→ **TASK GOAL**
Each entry below should be retyped exactly as given.
··· SOURCE INFORMATION
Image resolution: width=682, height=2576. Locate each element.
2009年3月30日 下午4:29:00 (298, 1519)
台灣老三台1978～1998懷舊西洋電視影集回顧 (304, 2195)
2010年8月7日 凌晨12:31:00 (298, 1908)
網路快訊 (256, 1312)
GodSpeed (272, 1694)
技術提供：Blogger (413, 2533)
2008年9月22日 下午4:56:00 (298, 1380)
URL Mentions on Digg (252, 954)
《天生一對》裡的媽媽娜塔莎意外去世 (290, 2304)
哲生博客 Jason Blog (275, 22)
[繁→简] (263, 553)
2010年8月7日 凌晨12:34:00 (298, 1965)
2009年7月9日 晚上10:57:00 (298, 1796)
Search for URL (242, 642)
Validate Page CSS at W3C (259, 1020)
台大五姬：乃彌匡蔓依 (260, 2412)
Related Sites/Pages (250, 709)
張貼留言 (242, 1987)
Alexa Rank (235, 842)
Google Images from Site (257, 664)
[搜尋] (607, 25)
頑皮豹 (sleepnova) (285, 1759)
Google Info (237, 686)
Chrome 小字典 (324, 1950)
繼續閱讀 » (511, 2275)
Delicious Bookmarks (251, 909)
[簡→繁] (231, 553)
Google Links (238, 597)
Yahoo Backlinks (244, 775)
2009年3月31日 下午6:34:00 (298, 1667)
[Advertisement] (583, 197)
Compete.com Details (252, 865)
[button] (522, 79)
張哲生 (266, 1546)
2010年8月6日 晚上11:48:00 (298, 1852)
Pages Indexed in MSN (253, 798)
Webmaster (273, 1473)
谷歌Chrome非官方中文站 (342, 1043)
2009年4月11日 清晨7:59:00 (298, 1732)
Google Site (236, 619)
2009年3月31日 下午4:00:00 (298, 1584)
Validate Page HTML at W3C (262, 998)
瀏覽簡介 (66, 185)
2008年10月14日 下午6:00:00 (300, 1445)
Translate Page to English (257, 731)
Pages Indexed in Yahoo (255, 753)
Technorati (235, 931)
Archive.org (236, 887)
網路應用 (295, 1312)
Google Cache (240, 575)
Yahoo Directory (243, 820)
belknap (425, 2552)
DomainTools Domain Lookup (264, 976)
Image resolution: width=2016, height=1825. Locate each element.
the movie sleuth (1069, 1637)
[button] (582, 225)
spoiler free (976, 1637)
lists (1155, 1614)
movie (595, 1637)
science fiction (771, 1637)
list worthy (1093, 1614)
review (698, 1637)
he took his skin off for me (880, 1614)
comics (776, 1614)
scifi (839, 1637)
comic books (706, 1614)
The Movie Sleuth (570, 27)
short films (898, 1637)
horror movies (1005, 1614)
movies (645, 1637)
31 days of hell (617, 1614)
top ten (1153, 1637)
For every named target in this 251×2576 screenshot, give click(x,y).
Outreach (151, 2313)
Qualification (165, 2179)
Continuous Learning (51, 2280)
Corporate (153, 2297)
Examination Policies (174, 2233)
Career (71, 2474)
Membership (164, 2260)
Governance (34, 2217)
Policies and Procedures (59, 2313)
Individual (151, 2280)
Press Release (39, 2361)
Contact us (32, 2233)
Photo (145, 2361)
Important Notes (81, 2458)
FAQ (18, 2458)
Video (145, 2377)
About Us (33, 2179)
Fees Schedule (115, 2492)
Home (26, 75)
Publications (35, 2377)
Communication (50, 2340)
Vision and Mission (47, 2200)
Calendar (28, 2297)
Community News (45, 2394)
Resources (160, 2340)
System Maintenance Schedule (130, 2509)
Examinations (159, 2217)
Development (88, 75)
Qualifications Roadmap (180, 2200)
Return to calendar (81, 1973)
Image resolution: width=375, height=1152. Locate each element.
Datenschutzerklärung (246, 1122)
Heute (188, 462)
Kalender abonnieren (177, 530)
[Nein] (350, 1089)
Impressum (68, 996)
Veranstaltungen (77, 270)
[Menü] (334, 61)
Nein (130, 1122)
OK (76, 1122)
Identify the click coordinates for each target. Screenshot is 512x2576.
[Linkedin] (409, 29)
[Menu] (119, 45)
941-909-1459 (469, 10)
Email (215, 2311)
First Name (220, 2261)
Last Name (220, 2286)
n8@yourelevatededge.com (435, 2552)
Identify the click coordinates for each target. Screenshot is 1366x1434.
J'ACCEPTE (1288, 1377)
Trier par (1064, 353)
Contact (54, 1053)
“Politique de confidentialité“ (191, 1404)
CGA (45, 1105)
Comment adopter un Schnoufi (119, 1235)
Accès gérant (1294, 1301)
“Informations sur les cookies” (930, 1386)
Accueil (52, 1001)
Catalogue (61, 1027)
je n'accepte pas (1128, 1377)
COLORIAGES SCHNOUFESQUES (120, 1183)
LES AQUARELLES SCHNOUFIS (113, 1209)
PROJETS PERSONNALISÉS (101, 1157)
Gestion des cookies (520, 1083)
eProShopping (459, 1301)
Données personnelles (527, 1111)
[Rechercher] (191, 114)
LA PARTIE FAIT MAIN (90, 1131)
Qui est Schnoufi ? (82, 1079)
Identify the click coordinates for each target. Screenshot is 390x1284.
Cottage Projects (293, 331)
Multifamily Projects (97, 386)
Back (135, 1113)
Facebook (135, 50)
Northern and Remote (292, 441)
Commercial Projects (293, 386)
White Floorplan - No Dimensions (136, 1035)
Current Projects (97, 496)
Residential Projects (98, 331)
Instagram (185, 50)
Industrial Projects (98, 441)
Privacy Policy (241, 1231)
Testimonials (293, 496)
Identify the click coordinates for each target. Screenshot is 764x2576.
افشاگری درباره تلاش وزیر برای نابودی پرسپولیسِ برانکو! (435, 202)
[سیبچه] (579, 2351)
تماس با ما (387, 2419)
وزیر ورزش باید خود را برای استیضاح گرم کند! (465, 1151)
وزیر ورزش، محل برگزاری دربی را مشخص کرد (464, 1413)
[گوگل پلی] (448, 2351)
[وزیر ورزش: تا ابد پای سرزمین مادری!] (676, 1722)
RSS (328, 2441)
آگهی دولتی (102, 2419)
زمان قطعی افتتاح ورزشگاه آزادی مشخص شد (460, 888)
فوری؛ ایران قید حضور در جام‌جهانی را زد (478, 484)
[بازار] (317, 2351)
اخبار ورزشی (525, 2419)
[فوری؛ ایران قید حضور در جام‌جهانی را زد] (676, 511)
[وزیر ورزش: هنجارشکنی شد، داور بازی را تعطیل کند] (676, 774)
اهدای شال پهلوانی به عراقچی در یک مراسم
······
→ **TASK RESULT**
Image resolution: width=682, height=2576. Locate each element.
2009年3月30日 下午4:29:00 (298, 1519)
台灣老三台1978～1998懷舊西洋電視影集回顧 (304, 2195)
2010年8月7日 凌晨12:31:00 (298, 1908)
網路快訊 (256, 1312)
GodSpeed (272, 1694)
技術提供：Blogger (413, 2533)
2008年9月22日 下午4:56:00 (298, 1380)
URL Mentions on Digg (252, 954)
《天生一對》裡的媽媽娜塔莎意外去世 (290, 2304)
哲生博客 Jason Blog (275, 22)
[繁→简] (263, 553)
2010年8月7日 凌晨12:34:00 (298, 1965)
2009年7月9日 晚上10:57:00 (298, 1796)
Search for URL (242, 642)
Validate Page CSS at W3C (259, 1020)
台大五姬：乃彌匡蔓依 (260, 2412)
Related Sites/Pages (250, 709)
張貼留言 (242, 1987)
Alexa Rank (235, 842)
Google Images from Site (257, 664)
[搜尋] (607, 25)
頑皮豹 (sleepnova) (285, 1759)
Google Info (237, 686)
Chrome 小字典 (324, 1950)
繼續閱讀 » (511, 2275)
Delicious Bookmarks (251, 909)
[簡→繁] (231, 553)
Google Links (238, 597)
Yahoo Backlinks (244, 775)
2009年3月31日 下午6:34:00 (298, 1667)
[Advertisement] (583, 197)
Compete.com Details (252, 865)
[button] (522, 79)
張哲生 (266, 1546)
2010年8月6日 晚上11:48:00 (298, 1852)
Pages Indexed in MSN (253, 798)
Webmaster (273, 1473)
谷歌Chrome非官方中文站 (342, 1043)
2009年4月11日 清晨7:59:00 (298, 1732)
Google Site (236, 619)
2009年3月31日 下午4:00:00 (298, 1584)
Validate Page HTML at W3C (262, 998)
瀏覽簡介 (66, 185)
2008年10月14日 下午6:00:00 (300, 1445)
Translate Page to English (257, 731)
Pages Indexed in Yahoo (255, 753)
Technorati (235, 931)
Archive.org (236, 887)
網路應用 (295, 1312)
Google Cache (240, 575)
Yahoo Directory (243, 820)
belknap (425, 2552)
DomainTools Domain Lookup (264, 976)
Image resolution: width=2016, height=1825. Locate each element.
the movie sleuth (1069, 1637)
[button] (582, 225)
spoiler free (976, 1637)
lists (1155, 1614)
movie (595, 1637)
science fiction (771, 1637)
list worthy (1093, 1614)
review (698, 1637)
he took his skin off for me (880, 1614)
comics (776, 1614)
scifi (839, 1637)
comic books (706, 1614)
The Movie Sleuth (570, 27)
short films (898, 1637)
horror movies (1005, 1614)
movies (645, 1637)
31 days of hell (617, 1614)
top ten (1153, 1637)
For every named target in this 251×2576 screenshot, give click(x,y).
Outreach (151, 2313)
Qualification (165, 2179)
Continuous Learning (51, 2280)
Corporate (153, 2297)
Examination Policies (174, 2233)
Career (71, 2474)
Membership (164, 2260)
Governance (34, 2217)
Policies and Procedures (59, 2313)
Individual (151, 2280)
Press Release (39, 2361)
Contact us (32, 2233)
Photo (145, 2361)
Important Notes (81, 2458)
FAQ (18, 2458)
Video (145, 2377)
About Us (33, 2179)
Fees Schedule (115, 2492)
Home (26, 75)
Publications (35, 2377)
Communication (50, 2340)
Vision and Mission (47, 2200)
Calendar (28, 2297)
Community News (45, 2394)
Resources (160, 2340)
System Maintenance Schedule (130, 2509)
Examinations (159, 2217)
Development (88, 75)
Qualifications Roadmap (180, 2200)
Return to calendar (81, 1973)
Image resolution: width=375, height=1152. Locate each element.
Datenschutzerklärung (246, 1122)
Heute (188, 462)
Kalender abonnieren (177, 530)
[Nein] (350, 1089)
Impressum (68, 996)
Veranstaltungen (77, 270)
[Menü] (334, 61)
Nein (130, 1122)
OK (76, 1122)
Identify the click coordinates for each target. Screenshot is 512x2576.
[Linkedin] (409, 29)
[Menu] (119, 45)
941-909-1459 (469, 10)
Email (215, 2311)
First Name (220, 2261)
Last Name (220, 2286)
n8@yourelevatededge.com (435, 2552)
Identify the click coordinates for each target. Screenshot is 1366x1434.
J'ACCEPTE (1288, 1377)
Trier par (1064, 353)
Contact (54, 1053)
“Politique de confidentialité“ (191, 1404)
CGA (45, 1105)
Comment adopter un Schnoufi (119, 1235)
Accès gérant (1294, 1301)
“Informations sur les cookies” (930, 1386)
Accueil (52, 1001)
Catalogue (61, 1027)
je n'accepte pas (1128, 1377)
COLORIAGES SCHNOUFESQUES (120, 1183)
LES AQUARELLES SCHNOUFIS (113, 1209)
PROJETS PERSONNALISÉS (101, 1157)
Gestion des cookies (520, 1083)
eProShopping (459, 1301)
Données personnelles (527, 1111)
[Rechercher] (191, 114)
LA PARTIE FAIT MAIN (90, 1131)
Qui est Schnoufi ? (82, 1079)
Identify the click coordinates for each target. Screenshot is 390x1284.
Cottage Projects (293, 331)
Multifamily Projects (97, 386)
Back (135, 1113)
Facebook (135, 50)
Northern and Remote (292, 441)
Commercial Projects (293, 386)
White Floorplan - No Dimensions (136, 1035)
Current Projects (97, 496)
Residential Projects (98, 331)
Instagram (185, 50)
Industrial Projects (98, 441)
Privacy Policy (241, 1231)
Testimonials (293, 496)
Identify the click coordinates for each target. Screenshot is 764x2576.
افشاگری درباره تلاش وزیر برای نابودی پرسپولیسِ برانکو! (435, 202)
[سیبچه] (579, 2351)
تماس با ما (387, 2419)
وزیر ورزش باید خود را برای استیضاح گرم کند! (465, 1151)
وزیر ورزش، محل برگزاری دربی را مشخص کرد (464, 1413)
[گوگل پلی] (448, 2351)
[وزیر ورزش: تا ابد پای سرزمین مادری!] (676, 1722)
RSS (328, 2441)
آگهی دولتی (102, 2419)
زمان قطعی افتتاح ورزشگاه آزادی مشخص شد (460, 888)
فوری؛ ایران قید حضور در جام‌جهانی را زد (478, 484)
[بازار] (317, 2351)
اخبار ورزشی (525, 2419)
[فوری؛ ایران قید حضور در جام‌جهانی را زد] (676, 511)
[وزیر ورزش: هنجارشکنی شد، داور بازی را تعطیل کند] (676, 774)
اهدای شال پهلوانی به عراقچی در یک مراسم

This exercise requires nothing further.